## WHAT YOU ARE ASKED TO DO
Pull every line that includes the word "will" out of the data below and copy it.

## DATA LISTING
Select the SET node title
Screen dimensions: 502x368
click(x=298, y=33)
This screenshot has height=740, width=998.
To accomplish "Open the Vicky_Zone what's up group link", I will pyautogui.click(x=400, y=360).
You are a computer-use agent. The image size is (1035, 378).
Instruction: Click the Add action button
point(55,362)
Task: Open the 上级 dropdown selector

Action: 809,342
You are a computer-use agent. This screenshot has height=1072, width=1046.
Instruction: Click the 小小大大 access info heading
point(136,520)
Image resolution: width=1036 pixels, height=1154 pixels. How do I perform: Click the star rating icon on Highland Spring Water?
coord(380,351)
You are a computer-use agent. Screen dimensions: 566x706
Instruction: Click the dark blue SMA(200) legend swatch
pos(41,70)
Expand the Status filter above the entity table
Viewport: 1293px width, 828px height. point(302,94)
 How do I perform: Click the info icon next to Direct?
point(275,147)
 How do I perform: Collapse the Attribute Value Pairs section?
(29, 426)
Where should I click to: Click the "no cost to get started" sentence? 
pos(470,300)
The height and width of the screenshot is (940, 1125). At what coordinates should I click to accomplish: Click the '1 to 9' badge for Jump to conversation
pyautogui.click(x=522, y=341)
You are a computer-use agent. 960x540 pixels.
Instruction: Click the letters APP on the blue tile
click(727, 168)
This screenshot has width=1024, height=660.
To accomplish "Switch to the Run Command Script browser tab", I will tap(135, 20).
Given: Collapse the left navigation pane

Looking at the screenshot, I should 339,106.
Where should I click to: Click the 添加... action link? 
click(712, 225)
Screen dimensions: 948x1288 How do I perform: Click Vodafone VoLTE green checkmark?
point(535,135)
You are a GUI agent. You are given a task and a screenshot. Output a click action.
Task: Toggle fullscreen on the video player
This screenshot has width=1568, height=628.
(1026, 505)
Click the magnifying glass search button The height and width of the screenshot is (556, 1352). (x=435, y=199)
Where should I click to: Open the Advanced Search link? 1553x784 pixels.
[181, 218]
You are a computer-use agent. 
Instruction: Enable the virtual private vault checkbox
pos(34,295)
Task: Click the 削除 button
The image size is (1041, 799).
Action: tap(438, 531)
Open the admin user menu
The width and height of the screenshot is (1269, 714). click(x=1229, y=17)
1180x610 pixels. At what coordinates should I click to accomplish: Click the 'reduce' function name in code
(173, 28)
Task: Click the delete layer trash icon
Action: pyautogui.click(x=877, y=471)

## RESPONSE FOR THIS EXERCISE
To accomplish "Open the Vicky_Zone what's up group link", I will pyautogui.click(x=400, y=360).
To accomplish "Switch to the Run Command Script browser tab", I will tap(135, 20).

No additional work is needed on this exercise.